The United Shire of Beechworth was a local government area about 270 km northeast of Melbourne, the state capital of Victoria, Australia. The shire covered an area of 771.57 km2, and existed from 1856 until 1994.

==History==

Beechworth United Shire originated as two separate entities: the Borough of Beechworth, first created as a municipal district on 23 August 1856, becoming a borough on 11 September 1863, and the Shire of Beechworth, created on 27 December 1865 as a union of the Stanley (10 December 1862) and Wooragee (30 March 1863) Road Districts. The two entities merged on 29 December 1871, to form the United Shire of Beechworth. At its dissolution, it was the only local government entity remaining in Victoria which was styled as a 'United Shire', although many others were also the results of amalgamations.

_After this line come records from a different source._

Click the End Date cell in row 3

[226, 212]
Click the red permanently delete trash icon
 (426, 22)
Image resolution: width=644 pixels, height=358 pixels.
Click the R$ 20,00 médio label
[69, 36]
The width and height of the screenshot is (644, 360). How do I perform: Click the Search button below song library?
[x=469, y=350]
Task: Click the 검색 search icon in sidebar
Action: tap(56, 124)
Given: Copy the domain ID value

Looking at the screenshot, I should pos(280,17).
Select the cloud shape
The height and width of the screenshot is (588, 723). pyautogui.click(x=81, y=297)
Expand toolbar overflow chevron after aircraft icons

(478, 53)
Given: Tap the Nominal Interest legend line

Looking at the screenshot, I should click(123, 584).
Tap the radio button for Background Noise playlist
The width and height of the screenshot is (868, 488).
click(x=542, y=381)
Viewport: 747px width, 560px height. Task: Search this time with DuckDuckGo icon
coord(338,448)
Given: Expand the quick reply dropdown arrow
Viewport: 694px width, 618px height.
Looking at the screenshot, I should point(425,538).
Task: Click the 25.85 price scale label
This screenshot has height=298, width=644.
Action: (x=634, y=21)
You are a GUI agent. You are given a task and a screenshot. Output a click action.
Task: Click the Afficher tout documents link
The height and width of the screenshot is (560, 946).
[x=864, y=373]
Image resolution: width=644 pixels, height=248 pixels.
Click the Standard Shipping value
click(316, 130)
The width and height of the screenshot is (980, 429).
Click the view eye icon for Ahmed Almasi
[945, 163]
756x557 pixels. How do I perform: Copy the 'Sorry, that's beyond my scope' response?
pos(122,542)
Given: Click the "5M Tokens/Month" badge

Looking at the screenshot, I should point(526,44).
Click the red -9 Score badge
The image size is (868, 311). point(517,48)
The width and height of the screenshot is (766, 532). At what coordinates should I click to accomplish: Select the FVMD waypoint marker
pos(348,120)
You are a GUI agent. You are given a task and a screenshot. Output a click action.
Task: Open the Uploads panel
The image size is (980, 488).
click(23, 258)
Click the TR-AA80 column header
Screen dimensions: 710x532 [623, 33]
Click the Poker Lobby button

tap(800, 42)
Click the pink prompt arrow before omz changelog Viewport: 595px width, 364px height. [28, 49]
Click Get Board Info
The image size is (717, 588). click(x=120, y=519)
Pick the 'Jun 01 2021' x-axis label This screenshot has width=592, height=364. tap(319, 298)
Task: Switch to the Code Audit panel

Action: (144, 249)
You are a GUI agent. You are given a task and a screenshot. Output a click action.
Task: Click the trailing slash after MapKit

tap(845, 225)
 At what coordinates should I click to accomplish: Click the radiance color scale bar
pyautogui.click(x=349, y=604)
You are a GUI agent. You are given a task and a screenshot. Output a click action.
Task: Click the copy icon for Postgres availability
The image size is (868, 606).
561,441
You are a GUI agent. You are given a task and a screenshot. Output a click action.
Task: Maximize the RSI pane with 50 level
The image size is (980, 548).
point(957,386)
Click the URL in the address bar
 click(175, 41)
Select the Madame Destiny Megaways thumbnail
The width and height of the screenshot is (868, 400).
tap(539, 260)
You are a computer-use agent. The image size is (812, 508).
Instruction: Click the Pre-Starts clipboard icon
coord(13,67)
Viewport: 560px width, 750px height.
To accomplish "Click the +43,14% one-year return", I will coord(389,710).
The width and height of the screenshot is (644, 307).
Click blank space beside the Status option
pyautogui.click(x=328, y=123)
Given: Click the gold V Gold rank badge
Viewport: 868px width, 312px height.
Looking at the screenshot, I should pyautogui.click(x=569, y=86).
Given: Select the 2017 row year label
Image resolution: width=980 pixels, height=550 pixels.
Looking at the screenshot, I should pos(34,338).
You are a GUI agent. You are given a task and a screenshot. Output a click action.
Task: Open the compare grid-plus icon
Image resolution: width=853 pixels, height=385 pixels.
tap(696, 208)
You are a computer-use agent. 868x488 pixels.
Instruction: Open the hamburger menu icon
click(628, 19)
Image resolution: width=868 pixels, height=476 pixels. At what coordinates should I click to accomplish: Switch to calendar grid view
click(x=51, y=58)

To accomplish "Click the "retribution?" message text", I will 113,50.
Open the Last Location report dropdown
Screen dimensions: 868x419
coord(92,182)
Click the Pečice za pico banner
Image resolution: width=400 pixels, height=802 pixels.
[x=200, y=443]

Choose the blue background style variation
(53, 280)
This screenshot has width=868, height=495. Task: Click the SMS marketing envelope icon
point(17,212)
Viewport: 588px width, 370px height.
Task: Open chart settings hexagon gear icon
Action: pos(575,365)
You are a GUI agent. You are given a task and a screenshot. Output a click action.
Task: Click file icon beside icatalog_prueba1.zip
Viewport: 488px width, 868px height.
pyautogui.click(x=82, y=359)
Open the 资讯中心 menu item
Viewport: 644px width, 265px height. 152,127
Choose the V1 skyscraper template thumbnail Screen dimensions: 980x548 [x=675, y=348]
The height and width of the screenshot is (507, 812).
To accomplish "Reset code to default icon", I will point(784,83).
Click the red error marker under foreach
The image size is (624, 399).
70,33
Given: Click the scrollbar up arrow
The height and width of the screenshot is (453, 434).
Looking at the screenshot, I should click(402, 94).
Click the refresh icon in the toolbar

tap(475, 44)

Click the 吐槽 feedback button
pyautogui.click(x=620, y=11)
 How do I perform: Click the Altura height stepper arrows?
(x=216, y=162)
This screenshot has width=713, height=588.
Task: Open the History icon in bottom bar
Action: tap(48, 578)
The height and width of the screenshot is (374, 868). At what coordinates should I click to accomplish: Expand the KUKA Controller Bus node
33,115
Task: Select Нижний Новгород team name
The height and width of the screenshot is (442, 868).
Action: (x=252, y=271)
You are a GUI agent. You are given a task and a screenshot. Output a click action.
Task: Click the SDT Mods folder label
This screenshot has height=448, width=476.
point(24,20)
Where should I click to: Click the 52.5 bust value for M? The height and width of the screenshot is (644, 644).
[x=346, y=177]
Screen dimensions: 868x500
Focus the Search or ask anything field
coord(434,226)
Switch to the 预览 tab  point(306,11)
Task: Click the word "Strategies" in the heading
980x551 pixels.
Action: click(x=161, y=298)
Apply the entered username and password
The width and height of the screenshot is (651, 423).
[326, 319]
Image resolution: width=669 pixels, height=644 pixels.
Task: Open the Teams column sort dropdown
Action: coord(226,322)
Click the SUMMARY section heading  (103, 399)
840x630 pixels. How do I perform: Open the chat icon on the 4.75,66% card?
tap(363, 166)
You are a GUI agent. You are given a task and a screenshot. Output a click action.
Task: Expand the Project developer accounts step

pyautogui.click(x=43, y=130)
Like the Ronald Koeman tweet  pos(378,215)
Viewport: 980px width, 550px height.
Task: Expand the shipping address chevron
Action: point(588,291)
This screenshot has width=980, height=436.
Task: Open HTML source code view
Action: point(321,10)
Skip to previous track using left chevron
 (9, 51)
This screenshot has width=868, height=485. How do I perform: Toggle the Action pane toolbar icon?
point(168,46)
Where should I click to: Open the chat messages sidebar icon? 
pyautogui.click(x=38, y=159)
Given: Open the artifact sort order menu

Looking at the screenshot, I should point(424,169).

On 18 November 1994, the United Shire of Beechworth was abolished, and along with parts of the Shires of Chiltern, Rutherglen and Yackandandah, was merged into the newly created Shire of Indigo. The area around Mudgegonga, in the southeast of the former United Shire, was transferred to the newly created Alpine Shire.

==Wards==

The United Shire of Beechworth was divided into four ridings, each of which elected three councillors:
- East Central Riding
- West Central Riding
- North Riding
- South Riding

==Towns and localities==
- Baarmutha
- Beechworth*
- Bowman
- Brookfield
- Everton
- Gapsted
- Murmungee
- Reids Creek
- Silver Creek
- Stanley
- Woolshed
- Wooragee

- Council seat.

==Population==

| Year | Population |
|---|---|
| 1954 | 4,417 |
| 1958 | 4,580* |
| 1961 | 4,845 |
| 1966 | 4,804 |
| 1971 | 4,506 |
| 1976 | 4,618 |
| 1981 | 4,673 |
| 1986 | 4,883 |
| 1991 | 4,966 |

- Estimate in the 1958 Victorian Year Book.